Directions for this task
Copy the data below verbatim, beginning at the line that contains "How do I perform: Open the Action menu?" and ending after the line that contains "Looking at the".

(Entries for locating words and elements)

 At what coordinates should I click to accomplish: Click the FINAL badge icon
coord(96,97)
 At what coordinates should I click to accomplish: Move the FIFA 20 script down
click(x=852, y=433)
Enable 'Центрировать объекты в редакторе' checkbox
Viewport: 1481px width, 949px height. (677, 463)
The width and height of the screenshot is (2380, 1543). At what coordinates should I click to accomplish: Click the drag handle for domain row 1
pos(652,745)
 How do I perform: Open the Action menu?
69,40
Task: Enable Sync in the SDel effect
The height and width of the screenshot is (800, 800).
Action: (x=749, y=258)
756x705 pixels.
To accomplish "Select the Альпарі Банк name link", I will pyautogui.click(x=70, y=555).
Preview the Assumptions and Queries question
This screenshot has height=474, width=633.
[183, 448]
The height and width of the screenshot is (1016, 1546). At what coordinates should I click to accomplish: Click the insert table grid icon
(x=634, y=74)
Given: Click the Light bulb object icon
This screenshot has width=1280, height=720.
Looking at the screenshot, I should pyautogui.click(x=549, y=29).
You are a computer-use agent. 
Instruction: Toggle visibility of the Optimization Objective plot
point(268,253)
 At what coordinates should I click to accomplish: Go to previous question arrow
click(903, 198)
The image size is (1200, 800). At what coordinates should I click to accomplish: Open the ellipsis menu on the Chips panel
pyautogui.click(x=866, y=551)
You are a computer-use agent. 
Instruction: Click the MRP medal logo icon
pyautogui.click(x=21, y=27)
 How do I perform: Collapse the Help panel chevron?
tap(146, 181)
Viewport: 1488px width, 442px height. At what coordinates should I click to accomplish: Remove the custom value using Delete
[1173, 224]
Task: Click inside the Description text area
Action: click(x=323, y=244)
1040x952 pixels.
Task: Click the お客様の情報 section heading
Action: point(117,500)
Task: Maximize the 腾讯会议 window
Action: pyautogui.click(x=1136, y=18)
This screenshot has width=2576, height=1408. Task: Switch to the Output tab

Final result
 How do I perform: Open the Action menu?
69,40
Task: Enable Sync in the SDel effect
The height and width of the screenshot is (800, 800).
Action: (x=749, y=258)
756x705 pixels.
To accomplish "Select the Альпарі Банк name link", I will pyautogui.click(x=70, y=555).
Preview the Assumptions and Queries question
This screenshot has height=474, width=633.
[183, 448]
The height and width of the screenshot is (1016, 1546). At what coordinates should I click to accomplish: Click the insert table grid icon
(x=634, y=74)
Given: Click the Light bulb object icon
This screenshot has width=1280, height=720.
Looking at the screenshot, I should pyautogui.click(x=549, y=29).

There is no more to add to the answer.